_Problem statement_
Return every line of the records below that contains the word "Instruction".

_Input rows_
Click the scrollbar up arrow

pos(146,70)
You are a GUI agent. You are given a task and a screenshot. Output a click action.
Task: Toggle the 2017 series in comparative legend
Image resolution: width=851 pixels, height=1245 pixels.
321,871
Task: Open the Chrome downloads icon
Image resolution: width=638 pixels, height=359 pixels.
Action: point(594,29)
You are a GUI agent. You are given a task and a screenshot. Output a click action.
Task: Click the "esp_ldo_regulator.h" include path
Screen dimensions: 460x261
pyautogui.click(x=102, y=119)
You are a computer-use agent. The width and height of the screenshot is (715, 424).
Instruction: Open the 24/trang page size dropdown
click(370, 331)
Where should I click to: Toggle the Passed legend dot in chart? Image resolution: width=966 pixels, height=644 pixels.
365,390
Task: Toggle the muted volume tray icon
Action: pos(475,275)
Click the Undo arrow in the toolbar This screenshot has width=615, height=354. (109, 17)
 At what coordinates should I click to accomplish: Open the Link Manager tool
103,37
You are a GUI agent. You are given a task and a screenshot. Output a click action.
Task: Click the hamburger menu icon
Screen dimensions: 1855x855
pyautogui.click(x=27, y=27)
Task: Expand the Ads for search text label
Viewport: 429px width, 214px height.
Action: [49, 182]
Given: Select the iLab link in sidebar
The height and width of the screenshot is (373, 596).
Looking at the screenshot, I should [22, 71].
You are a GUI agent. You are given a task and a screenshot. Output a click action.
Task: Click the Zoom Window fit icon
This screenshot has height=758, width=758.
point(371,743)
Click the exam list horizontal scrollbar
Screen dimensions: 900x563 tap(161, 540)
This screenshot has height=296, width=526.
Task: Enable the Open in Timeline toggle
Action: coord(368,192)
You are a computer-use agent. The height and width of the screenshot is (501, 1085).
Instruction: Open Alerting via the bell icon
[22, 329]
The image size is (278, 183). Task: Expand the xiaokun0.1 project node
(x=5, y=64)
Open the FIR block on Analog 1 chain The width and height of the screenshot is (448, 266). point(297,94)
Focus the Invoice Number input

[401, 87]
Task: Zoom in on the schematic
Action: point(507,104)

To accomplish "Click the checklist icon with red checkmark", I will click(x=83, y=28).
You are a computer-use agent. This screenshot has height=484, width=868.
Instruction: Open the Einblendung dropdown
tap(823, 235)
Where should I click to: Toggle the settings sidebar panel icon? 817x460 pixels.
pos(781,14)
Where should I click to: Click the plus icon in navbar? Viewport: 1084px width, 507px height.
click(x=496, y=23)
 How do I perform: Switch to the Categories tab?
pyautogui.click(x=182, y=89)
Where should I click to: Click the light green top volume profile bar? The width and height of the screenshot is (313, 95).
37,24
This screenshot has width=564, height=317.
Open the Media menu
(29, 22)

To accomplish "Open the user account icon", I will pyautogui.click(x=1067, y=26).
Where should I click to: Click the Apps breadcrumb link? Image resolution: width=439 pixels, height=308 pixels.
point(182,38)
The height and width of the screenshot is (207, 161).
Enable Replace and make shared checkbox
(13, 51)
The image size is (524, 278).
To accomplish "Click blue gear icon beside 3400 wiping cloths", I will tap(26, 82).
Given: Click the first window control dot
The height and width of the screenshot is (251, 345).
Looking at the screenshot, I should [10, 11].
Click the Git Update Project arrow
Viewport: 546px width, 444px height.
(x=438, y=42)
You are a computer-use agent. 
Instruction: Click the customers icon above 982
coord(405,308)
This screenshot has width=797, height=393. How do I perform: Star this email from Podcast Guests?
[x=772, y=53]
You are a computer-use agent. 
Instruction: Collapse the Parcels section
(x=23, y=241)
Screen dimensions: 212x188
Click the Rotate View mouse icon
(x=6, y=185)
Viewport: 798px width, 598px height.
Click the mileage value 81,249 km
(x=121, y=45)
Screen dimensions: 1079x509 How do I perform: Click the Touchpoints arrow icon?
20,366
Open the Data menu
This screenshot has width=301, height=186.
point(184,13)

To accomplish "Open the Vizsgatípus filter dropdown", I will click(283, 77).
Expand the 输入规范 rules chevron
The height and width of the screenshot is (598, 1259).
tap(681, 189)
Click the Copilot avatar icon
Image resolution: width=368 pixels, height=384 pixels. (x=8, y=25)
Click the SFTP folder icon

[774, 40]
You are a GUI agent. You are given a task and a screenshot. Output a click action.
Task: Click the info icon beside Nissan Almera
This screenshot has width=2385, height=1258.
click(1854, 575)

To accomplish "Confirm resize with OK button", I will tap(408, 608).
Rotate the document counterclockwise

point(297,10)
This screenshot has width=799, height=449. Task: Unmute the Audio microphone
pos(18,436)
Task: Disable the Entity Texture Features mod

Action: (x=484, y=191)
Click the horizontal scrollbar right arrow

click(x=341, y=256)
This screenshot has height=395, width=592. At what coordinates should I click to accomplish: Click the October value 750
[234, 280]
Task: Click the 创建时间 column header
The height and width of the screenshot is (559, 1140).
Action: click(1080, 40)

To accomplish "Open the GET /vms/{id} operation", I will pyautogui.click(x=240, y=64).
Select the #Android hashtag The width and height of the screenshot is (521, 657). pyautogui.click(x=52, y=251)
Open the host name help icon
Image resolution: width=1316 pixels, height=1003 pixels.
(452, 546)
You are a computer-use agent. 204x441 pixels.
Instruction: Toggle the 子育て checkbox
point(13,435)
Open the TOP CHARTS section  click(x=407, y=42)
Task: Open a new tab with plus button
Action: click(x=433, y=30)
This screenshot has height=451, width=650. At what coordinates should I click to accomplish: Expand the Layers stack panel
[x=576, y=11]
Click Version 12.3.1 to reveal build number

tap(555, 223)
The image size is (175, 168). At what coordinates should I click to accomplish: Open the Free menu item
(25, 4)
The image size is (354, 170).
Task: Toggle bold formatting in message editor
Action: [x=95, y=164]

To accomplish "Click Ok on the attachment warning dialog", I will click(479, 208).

_Full output_
Instruction: Open the 24/trang page size dropdown
Instruction: Open Alerting via the bell icon
Instruction: Open the Einblendung dropdown
Instruction: Click the customers icon above 982
Instruction: Collapse the Parcels section
Instruction: Toggle the 子育て checkbox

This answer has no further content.